酒造りについての文章で、酒母を培養するために混ぜ合わせるとされているものをすべて挙げてください。

▶ **提供テキスト**:
┄┄┄┄┄┄┄┄┄┄

山々に囲まれたのどかな風景に溶け込む酒蔵。 訪れたのは仕込みが終わったばかりの3月下旬で、軒先には新酒が出来たことを知らせる酒林が吊り下げられていました。
蔵に足を踏み入れると、ふんわりと鼻をくすぐる甘い香り。すすけた木の柱や煉瓦の壁に歴史を感じます。洗米して蒸した酒米をもとに麹菌を育て、蒸米、麹米、仕込み水、酵母を混ぜ合わせて日本酒造りの決め手となる酒母(しゅぼ)を培養。この酒母に蒸米、麹、仕込み水を混合して「もろみ」をつくりますが、ムラにならないよう3回に分ける「三段仕込み」という手法で仕込みます。
「三段仕込み」を経たもろみを 2週間から長いものでは1ヵ月以上、温度管理をしながら発酵させます。 ポコポコと表面に泡が浮き立つ様子は、まるで呼吸をしているよう。
そして、温暖地域の酒蔵『亀萬酒造』独特の製法となるのが、氷を入れて温度調整を行う「南端氷仕込み」です。

┄┄┄┄┄┄┄┄┄┄

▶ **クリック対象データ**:
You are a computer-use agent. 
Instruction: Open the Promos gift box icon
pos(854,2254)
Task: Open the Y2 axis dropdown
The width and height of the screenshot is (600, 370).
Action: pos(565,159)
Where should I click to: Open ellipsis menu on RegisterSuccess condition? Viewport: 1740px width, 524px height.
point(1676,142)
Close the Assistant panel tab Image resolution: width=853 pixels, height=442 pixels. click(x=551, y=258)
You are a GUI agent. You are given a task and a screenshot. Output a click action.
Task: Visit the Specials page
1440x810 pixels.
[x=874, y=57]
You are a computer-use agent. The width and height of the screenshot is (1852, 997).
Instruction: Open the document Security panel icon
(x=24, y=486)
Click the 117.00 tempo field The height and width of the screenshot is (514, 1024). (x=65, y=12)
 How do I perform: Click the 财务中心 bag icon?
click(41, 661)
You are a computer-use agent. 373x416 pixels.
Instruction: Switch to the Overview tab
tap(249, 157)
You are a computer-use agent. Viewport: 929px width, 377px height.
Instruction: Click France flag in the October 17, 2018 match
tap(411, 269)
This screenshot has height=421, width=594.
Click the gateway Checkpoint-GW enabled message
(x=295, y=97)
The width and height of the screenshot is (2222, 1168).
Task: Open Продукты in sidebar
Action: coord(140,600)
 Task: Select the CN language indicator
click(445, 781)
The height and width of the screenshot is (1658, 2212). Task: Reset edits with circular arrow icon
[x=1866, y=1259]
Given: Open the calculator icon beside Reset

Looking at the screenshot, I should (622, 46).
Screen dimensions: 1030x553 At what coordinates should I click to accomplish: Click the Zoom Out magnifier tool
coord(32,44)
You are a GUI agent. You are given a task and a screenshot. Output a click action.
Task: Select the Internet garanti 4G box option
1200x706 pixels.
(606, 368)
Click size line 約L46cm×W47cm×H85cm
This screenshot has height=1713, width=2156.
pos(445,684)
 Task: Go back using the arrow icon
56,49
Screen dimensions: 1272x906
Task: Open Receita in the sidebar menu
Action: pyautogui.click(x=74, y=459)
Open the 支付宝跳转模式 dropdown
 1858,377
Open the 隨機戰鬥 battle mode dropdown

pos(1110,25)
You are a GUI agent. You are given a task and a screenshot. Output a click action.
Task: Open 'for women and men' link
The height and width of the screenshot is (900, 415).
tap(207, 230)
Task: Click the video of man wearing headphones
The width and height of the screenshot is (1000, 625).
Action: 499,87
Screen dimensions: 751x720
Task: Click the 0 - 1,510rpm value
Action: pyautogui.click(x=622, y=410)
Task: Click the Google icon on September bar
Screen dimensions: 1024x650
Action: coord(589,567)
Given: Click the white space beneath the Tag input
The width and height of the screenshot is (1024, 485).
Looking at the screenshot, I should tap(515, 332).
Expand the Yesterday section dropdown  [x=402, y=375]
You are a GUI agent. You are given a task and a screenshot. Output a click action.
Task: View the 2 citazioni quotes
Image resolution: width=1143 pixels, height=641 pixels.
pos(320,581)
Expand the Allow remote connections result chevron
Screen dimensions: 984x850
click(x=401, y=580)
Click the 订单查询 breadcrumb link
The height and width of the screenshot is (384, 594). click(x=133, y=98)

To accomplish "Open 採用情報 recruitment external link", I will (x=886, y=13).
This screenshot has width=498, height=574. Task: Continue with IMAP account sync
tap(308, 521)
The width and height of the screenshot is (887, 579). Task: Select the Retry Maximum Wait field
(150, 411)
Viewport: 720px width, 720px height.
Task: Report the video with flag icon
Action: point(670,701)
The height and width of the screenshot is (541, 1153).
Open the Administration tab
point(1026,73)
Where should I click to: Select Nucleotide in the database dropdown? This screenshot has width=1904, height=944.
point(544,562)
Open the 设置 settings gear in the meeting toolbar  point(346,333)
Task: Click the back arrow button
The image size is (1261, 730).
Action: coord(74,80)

┄┄┄┄┄┄┄┄┄┄

▶ **結果**: 蒸米、麹米、仕込み水、酵母